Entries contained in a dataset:
::::
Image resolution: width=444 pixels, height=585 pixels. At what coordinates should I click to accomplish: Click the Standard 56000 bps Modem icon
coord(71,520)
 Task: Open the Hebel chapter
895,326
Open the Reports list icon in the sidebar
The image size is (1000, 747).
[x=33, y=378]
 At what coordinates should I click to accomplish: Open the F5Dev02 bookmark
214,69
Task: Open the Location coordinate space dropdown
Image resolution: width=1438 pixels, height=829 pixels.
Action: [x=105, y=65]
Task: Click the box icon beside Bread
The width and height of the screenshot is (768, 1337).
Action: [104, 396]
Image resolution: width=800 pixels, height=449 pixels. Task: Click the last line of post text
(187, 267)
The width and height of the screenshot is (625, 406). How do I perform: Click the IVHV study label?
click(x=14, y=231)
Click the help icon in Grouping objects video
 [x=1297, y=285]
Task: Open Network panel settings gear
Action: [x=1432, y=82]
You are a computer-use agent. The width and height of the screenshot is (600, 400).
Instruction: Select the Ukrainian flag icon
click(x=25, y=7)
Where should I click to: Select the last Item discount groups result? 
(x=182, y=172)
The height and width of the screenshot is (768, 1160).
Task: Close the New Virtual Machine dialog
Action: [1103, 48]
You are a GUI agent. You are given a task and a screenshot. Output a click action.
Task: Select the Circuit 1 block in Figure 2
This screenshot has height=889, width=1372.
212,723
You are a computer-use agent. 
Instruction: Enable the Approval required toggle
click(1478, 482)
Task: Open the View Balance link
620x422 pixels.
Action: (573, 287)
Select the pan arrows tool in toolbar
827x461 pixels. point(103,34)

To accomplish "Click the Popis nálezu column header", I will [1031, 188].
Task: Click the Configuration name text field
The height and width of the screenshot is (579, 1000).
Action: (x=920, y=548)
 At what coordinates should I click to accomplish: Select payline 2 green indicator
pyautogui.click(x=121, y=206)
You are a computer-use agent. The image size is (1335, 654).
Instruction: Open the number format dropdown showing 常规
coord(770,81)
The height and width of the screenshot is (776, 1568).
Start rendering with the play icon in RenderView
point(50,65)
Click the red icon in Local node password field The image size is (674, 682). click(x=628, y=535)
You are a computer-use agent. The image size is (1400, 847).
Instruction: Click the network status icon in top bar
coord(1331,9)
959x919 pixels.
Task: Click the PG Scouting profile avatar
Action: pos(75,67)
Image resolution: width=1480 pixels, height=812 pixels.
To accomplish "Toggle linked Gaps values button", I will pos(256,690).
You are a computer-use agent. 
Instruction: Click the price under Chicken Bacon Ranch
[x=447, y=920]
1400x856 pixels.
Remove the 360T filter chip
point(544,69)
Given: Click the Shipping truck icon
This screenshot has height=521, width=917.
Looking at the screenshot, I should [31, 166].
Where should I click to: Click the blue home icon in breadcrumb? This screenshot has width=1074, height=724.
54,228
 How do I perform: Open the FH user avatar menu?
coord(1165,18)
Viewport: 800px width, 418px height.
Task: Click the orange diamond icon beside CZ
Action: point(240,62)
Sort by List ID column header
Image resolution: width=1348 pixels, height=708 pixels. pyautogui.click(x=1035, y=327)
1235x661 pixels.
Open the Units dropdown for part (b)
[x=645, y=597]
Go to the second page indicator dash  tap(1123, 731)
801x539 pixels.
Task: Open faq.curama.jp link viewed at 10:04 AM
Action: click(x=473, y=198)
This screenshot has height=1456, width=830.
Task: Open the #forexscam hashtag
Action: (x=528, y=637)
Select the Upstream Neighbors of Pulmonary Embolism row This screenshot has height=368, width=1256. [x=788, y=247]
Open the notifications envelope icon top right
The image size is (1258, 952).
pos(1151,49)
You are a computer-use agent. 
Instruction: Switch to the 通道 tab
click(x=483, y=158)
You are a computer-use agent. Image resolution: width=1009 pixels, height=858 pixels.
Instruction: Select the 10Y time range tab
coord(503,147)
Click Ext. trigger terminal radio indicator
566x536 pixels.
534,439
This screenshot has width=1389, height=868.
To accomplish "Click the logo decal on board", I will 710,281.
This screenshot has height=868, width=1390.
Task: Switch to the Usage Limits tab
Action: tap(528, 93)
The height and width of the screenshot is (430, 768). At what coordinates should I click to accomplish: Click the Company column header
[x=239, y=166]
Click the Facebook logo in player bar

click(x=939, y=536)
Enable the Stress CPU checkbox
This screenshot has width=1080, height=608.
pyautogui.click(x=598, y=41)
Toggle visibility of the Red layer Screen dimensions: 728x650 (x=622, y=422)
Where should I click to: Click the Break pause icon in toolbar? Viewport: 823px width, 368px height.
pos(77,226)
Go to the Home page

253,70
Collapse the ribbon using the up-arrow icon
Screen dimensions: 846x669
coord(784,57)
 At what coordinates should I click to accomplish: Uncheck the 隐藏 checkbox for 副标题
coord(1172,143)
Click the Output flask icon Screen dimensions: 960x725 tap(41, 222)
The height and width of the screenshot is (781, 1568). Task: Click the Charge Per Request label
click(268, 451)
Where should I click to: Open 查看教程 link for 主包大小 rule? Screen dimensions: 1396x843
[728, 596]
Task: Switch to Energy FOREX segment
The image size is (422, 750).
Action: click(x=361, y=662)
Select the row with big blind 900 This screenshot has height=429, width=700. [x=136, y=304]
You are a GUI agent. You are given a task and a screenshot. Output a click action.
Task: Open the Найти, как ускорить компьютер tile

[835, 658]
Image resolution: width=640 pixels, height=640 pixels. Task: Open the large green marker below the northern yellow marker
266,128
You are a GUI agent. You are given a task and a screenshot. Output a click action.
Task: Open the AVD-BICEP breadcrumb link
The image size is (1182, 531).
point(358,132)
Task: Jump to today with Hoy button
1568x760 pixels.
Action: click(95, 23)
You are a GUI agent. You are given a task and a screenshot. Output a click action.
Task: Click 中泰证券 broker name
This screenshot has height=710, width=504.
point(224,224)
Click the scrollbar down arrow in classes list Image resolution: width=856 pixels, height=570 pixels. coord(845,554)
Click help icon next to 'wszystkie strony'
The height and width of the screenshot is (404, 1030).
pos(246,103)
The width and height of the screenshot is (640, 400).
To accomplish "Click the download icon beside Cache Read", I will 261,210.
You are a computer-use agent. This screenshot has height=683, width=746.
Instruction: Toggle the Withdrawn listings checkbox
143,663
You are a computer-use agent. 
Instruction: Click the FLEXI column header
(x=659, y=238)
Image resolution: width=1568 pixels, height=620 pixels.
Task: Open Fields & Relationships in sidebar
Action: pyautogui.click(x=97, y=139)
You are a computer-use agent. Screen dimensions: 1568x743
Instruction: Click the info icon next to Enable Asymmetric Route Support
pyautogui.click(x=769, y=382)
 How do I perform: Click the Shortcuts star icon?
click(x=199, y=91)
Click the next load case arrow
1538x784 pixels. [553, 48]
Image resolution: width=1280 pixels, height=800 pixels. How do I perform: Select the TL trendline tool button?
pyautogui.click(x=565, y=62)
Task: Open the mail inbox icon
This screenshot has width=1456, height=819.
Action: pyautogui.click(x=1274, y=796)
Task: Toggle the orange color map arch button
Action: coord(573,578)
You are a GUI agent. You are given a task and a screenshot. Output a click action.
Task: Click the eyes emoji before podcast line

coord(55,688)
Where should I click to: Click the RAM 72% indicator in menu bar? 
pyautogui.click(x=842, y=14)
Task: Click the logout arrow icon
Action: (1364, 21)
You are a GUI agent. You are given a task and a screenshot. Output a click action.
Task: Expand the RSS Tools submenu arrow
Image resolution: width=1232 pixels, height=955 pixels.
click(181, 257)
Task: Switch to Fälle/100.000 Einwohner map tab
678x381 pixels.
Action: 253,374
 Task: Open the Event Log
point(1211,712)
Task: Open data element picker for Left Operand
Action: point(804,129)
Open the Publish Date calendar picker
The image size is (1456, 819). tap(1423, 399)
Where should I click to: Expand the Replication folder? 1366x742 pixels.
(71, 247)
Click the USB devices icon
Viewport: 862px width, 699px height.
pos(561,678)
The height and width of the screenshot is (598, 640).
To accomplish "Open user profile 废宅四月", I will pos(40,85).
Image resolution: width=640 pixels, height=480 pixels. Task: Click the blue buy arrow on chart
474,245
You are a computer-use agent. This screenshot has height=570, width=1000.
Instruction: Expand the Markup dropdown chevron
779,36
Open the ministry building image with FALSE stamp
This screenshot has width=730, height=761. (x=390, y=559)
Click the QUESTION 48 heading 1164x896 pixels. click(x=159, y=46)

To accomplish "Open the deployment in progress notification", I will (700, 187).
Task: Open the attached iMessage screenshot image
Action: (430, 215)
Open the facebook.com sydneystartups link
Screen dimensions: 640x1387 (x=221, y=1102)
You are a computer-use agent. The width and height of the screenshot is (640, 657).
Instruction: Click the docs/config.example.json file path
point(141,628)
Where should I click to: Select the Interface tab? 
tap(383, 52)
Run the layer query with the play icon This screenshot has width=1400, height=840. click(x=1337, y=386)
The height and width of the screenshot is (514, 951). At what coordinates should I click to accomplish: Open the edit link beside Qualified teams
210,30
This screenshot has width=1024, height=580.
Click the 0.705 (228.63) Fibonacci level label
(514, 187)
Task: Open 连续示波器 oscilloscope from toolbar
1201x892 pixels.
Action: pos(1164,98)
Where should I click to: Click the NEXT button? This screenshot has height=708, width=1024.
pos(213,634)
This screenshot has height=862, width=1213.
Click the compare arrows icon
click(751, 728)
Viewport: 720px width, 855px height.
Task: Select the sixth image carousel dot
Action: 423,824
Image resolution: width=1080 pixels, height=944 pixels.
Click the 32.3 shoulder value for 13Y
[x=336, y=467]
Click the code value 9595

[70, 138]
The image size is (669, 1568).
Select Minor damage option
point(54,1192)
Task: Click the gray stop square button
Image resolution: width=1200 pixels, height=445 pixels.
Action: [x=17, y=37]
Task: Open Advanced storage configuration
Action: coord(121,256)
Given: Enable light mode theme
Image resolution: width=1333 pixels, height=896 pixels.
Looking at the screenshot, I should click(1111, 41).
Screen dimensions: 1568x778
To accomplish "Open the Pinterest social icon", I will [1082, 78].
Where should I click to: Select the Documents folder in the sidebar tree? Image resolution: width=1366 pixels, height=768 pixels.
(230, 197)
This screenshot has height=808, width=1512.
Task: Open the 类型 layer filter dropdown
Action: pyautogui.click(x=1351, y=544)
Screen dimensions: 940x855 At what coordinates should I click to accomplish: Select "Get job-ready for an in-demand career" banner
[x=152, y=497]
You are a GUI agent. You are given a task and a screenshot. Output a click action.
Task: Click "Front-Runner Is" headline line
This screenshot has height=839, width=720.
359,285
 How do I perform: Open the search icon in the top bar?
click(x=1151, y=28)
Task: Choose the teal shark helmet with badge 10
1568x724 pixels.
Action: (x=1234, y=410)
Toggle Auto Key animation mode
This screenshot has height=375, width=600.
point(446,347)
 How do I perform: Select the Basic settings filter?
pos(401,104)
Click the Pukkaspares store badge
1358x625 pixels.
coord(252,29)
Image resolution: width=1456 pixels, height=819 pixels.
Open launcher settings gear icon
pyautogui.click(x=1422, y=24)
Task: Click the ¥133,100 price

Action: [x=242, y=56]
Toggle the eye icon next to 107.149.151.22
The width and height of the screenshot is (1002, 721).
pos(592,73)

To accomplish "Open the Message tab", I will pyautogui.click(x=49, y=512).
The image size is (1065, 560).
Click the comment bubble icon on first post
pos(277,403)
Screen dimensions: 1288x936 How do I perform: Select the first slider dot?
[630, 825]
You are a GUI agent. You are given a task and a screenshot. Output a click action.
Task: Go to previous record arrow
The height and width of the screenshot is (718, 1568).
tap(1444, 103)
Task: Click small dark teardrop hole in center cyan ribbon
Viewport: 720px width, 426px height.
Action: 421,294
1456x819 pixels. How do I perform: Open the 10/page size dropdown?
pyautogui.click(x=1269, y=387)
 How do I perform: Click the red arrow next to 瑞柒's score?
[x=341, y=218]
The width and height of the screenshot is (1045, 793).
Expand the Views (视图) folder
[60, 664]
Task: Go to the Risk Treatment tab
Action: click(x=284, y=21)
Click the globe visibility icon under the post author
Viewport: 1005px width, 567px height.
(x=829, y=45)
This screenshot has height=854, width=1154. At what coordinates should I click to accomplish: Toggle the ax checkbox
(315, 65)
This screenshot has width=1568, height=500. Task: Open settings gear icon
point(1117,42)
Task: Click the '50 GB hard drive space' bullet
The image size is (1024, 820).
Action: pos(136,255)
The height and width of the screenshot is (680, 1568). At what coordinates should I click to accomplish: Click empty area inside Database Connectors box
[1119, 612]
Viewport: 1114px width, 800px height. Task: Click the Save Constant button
::::
■ REQUIRED WORK: Reproduce the entries above word for word, starting at the line containing "Task: Open the mail inbox icon" and ending with the line containing "Action: (1364, 21)", both included.

■ OUTPUT:
Task: Open the mail inbox icon
This screenshot has width=1456, height=819.
Action: pyautogui.click(x=1274, y=796)
Task: Toggle the orange color map arch button
Action: coord(573,578)
You are a GUI agent. You are given a task and a screenshot. Output a click action.
Task: Click the eyes emoji before podcast line

coord(55,688)
Where should I click to: Click the RAM 72% indicator in menu bar? 
pyautogui.click(x=842, y=14)
Task: Click the logout arrow icon
Action: (1364, 21)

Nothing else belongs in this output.